Paiva-Weed showed up at an early function. She was among several women from that circle who entered politics.

Her first bid in public office came when she ran as a delegate to the 1986 state constitutional convention but lost. Another opportunity opened in 1992, when her next-door neighbor, Democratic Senator David Carlin, left his General Assembly seat to run for Congress. Paiva-Weed won Carlin's seat with 62 percent of the vote.

She served on the Finance Committee, which shapes the state budget.
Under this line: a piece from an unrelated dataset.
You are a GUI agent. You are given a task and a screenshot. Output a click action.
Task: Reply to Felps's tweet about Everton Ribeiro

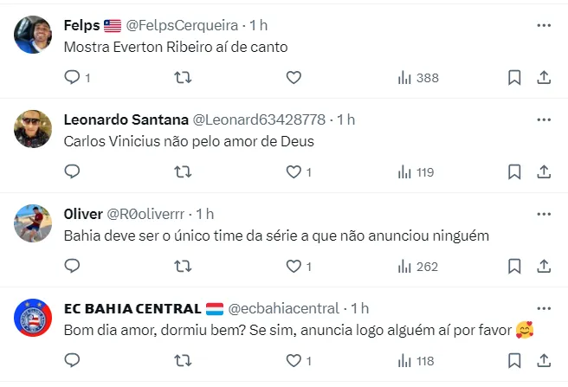pyautogui.click(x=73, y=78)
Her legal experience was an odd fit in a State House where women were expected to focus on domestic concerns, such as healthcare or daycare.

"Women in many ways, in my opinion, had been limited in their ability to participate in policy," Paiva-Weed said.

Her big break came when Paul Kelly, who was Senate majority leader, selected Paiva-Weed to chair the Judiciary Committee, a powerful group of lawmakers that vets potential judges, department directors, and other state officials nominated by the governor.

A corruption scandal cleared the way for her next promotion.

In 2004, Senate President William Irons resigned amid accusations that he voted on legislation affecting pharmacies at the same time he had a business relationship with the CVS pharmacy chain and Blue Cross & Blue Shield. Irons was never charged, but a related investigation snared another senator, a former House majority leader, the state's largest care insurer, and a hospital executive.

Newly elected Senate President Joseph Montalbano applauded Paiva-Weed for her integrity and urged fellow Democrats to pick her as majority leader. Hours after Montalbano lost his seat this month, Paiva-Weed returned to the State House and began working out the succession.

If elected, M. Teresa Paiva-Weed will take office during the state's worst economic crisis since a deep recession in the early 1990s.